▶ PAGE:
Associating notes to other data is a trivial example. When you have a large scale enterprise system that combines data from many parts of your enterprise, choices like these would force either serious limitations or complexity, and often both, on the system.

This is where a NoSQL database like MongoDB comes in. Because it is schema-free, you are not constrained by an initial specification of the model. If new fields are needed, they can be added as you need them.

Implementing Persistence with MongoDB

First, we created a new repository bundle for MongoDB, to separate it from the openJPA/MySQL bundle. In the pom.xml, we specified that we need the mongodb driver:


<!-- ... -->

Then we implemented the repository to use MongoDB. Some key things to note:

  • com.mongodb.Mongo is analogous to the database server
  • com.mongodb.DB is analogous to a particular database on your server
  • com.mongodb.DBCollection is a collection of data in your database and analogous to a table in a relational database, though of course it is not a table and not limited by a predefined schema
  • com.mongodb.BasicDBObject is a database object and analogous to a row in a relational database table. Of course, it is also not limited by a predefined schema.

Persisting a Note looks like this:

        DBCollection coll = getNotesCollection();
// this converts a Note to a DBObject
            BasicDBObject noteDoc = noteToDbObject(note);
//now we put additional fields here
            noteDoc.put(Note.Fields.dateTimeCreated.getName(), note.getDateTimeCreated());
// more of the same, then insert it into the DBCollection

Look at how ridiculously easy it is to accommodate custom fields:

        for (String field : note.getAttributeNames()) {
            noteDoc.put(field, note.getAttribute(field));

That's it -- there is no additional code needed to alter tables, etc.

Searching looks like this:

        DBCollection coll = getNotesCollection();
        BasicDBObject query = new BasicDBObject(NoteMongo.MONGO_ID_FIELD, new ObjectId(noteId));
        DBObject noteDoc = coll.findOne(query);
        return dbObjectToNote(noteDoc);

Note that the query parameters is a BasicDBObject of key/value pairs.

You can take a look at in modules/notes/impl/repository.mongo/src/java directory for more details.

Configuring MongoDB

MongoDB configuration is done with blueprint.xml (in repository.mongo/src/main/resources/OSGI-INF/blueprint/ directory) using straightforward dependency injection:

   <bean id="mongoUri" class="com.mongodb.MongoURI">
        <argument value="mongodb://"/>

    <bean id="mongoDb" class="com.mongodb.Mongo">
        <argument ref="mongoUri"/>

    <bean id="noteRepositoryImpl" class="org.opentaps.notes.repository.impl.NoteRepositoryImpl">
        <property name="mongo" ref="mongoDb"/>
        <property name="noteFactory" ref="NoteFactoryBean"/>

We use the MongoURI class to configure the URI, use the Mongo class to set the database server from the URI, and then pass mongo to our NoteRepositoryImpl class.

▶ SUPPLIED DATA:
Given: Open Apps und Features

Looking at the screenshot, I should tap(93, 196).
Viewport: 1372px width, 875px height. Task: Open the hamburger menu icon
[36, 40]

▶ OBJECTIVE A: Rewrite the stretch of the text on MongoDB persistence from "MongoDB configuration is" through "our NoteRepositoryImpl class.", changing "dependency injection" to "constructor injection".
▶ OBJECTIVE B: Summarize the text on MongoDB persistence in two sentences.
▶ OBJECTIVE C: Pick up the text on MongoDB persistence after its final sentence and keep writing.

▶ TASK OUTPUT A:
MongoDB configuration is done with blueprint.xml (in repository.mongo/src/main/resources/OSGI-INF/blueprint/ directory) using straightforward constructor injection:

   <bean id="mongoUri" class="com.mongodb.MongoURI">
        <argument value="mongodb://"/>

    <bean id="mongoDb" class="com.mongodb.Mongo">
        <argument ref="mongoUri"/>

    <bean id="noteRepositoryImpl" class="org.opentaps.notes.repository.impl.NoteRepositoryImpl">
        <property name="mongo" ref="mongoDb"/>
        <property name="noteFactory" ref="NoteFactoryBean"/>

We use the MongoURI class to configure the URI, use the Mongo class to set the database server from the URI, and then pass mongo to our NoteRepositoryImpl class.

▶ TASK OUTPUT B: The text explains that a schema-free NoSQL database such as MongoDB lets new fields be added as needed. It then describes a separate repository bundle that persists and searches notes through MongoDB classes analogous to a server, database, table, and row, which needs no extra code to alter tables and is configured in blueprint.xml with dependency injection.

▶ TASK OUTPUT C:
Accessing Your Data

You must download and install MongoDB first and start the server to use opentaps 2 Notes with MongoDB. See tutorials for more details.

Once you have created some notes, you can start a mongodb shell and do a query to see them:

$ ./mongo
MongoDB shell version: 2.0.6
connecting to: test
> use notedb;
switched to db notedb
> db.notes.find().forEach(printjson);
	"_id" : ObjectId("4fea13964728ec978c290124"),
	"noteId" : null,
	"noteText" : "test another note",
	"createdByUserId" : null,
	"userIdType" : null,
	"clientDomain" : "localhost",
	"dateTimeCreated" : ISODate("2012-06-26T19:55:02.542Z"),
	"sequenceNum" : NumberLong(1)
	"_id" : ObjectId("4fea13d64728ec978c290125"),
	"noteId" : null,
	"noteText" : "some note with many attributes",
	"createdByUserId" : null,
	"userIdType" : null,
	"clientDomain" : "localhost",
	"customer" : "555",
	"order" : "12345",
	"quote" : "98765",
	"dateTimeCreated" : ISODate("2012-06-26T19:56:06.611Z"),
	"sequenceNum" : NumberLong(2)

In the second object, the attributes customer, order, and quote are stored as they were entered -- not as "attribute1, 2, 3", and not with other unnecessary attributes either. This is the advantage of a schema-free database: Data is stored as they are, without the tricks and hacks we're used to with SQL databases.

Switching Persistence Methods

By default, mongodb is used for persisting notes. If you want to switch to using openJPA and MySQL, copy the openjpa implementation first:

$ cp modules/notes/impl/repository.jpa/target/org.opentaps.notes.repository.impl.jpa-2.0.1-SNAPSHOT.jar ~/geronimo-tomcat7-javaee6-3.0.0/hotbundles/

Then, you will have both bundles loaded. You can switch between the two persistence backends by stopping one and starting another. For example, in this case, the openjpa/MySQL bundle (#1700) is stopped, and the mongodb bundle (#1674) is running: Opentaps-2-switch-openjpa-mongo-bundles.png

Style Considerations

If you love key-value programming, you're going to love MongoDB. Any time you need some new data field, just use a new key field. You don't even have to modify your table with SQL any more. Think about how much faster you'll be able to code!

But if you're the project manager/architect, you're probably thinking -- "Wait, wait, wait! How do I make sure everybody is using the same field names, let alone keeping my code object-oriented?" Good point.

On larger (i.e. more than 1 programmer) projects, we recommend that you declare the fields which will be used by more than one person as Java class members, instead of using literal strings. For example, in, you see:

    private String noteId;
    private String noteText;

You see us accessing the field like this:

        note.setNoteText((String) noteDoc.get(Note.Fields.noteText.getName()));

We are using set/get methods to access the members of the NoteMongo class, and we are using the field names to interact with the BasicDBObject MongoDB. This will increase your development cycle slightly, since you will have to rebuild your code when important fields are added to your classes, but it offers a few big advantages:

  1. It communicates a standard set of fields all the developers should be using.
  2. It helps eliminate spelling errors like "orrderId"
  3. It allows you to use object inheritance on fields whose values may need to be overridden in a child class. For example, you may have a field called "totalAmount" which is stored in the database, but a child class may want to override it and calculate the total amount. If all your data is accessed as key-value pairs, this would be impossible, and you will have a mess when you try to override the meaning of the parent class.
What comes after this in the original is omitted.